Remote port scan really slow and synchronous despite tokio?

I am trying to use tokio and async scan remote ports. Open hosts return nearly instantly, but However, the result is that closed ports takes 3-5 seconds to fail and they're returning in order, so somehow it feels like I'm doing something wrong, but I don't see what . . .

for i in 1..254{
    let ip = "10.0.3.";
    let it = tokio::spawn(
        async move{
            let f = format!("{}{}:{}",ip.clone(),i,"80");
            let listen =  TcpStream::connect(f.clone()).await;
            match listen{
                Err(e)=>{println!("{}, {}",&f,e)}

if you want concurrency, you should not have the line it.await at the end of the loop. Waiting for the handle returned by spawn will prevent the loop from looping an proceeding to the next port.

I put that there, because when I didn't the program closes before everything resolves. Done Prints, but not one of there errors gets a chance to print out.

How do keep everything awake until everything resolves without that?

you can use a utility like FuturesUnordered to wait for all of the futures to complete concurrently.

Would it make more sense to use channels and have each thread send messages to the channel and print the channel? Would something like that work? Just trying to make sense of how to tie it all together with concurrency.

You have to spawn one global task, and then inside that task use an iterator that makes 254 Future objects, and join_all or FuturesUnordered or buffered Stream to wait for them concurrently.

.await waits for one future at a time, so you need a do-254-things-together future to wait for.

For this specific case, you should just put the JoinHandles returned by tokio::spawn into a vector, then loop over the vector after the loop.

let mut jhs = Vec::new();
for i in 1..254 {
    let jh = tokio::spawn(...);
for jh in jhs {

You don't need to mess around with FuturesUnordered or join_all when using tokio::spawn.


That works!

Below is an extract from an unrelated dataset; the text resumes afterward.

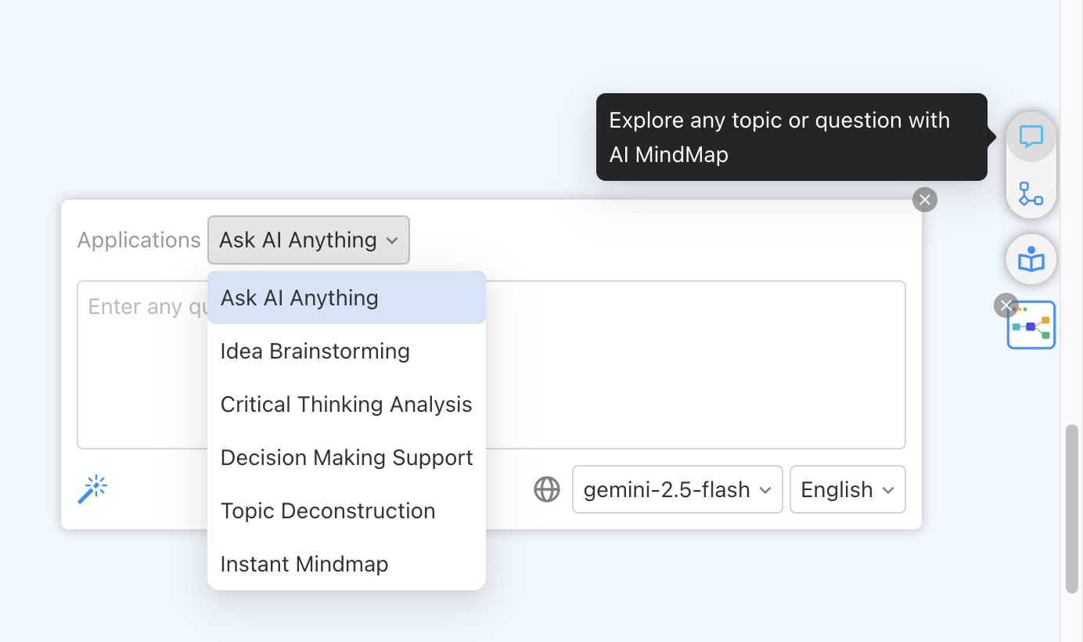The image size is (1083, 642).
Task: Open the Applications dropdown
Action: click(308, 240)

Alice, you are amazing.

It's still slow, but the async/multithread works so it's dramatically faster. I'm guessing what's slowing it down now is something in the tokio::net library. I'm guessing there's some delay built in for it to test for a definitely closed/blocked port. I'm not sure where to look for that, I think it's beyond my ability to find that right now.

What kind of slowdown are you expecting from tokio::net? It doesn't do anything fancy or expensive.

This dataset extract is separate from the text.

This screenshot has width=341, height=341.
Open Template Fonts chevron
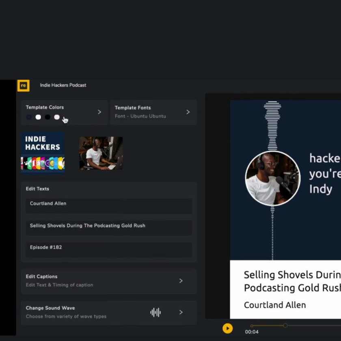188,112
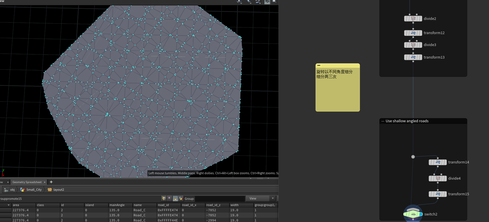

What I'm experiencing before and now is about a 3-5 second per failed connection time. Since it's now multithreaded it's like 8x speed on my pc, but at 254 tested connections that's a couple minutes. On a class A that's a lifetime . . .

I can't imagine a reason that a failed network connection should take 3-5 seconds to confirm.

I strongly doubt that this is tokio::net's fault.

You might be right. I'm going to start a new topic for it. Thank you!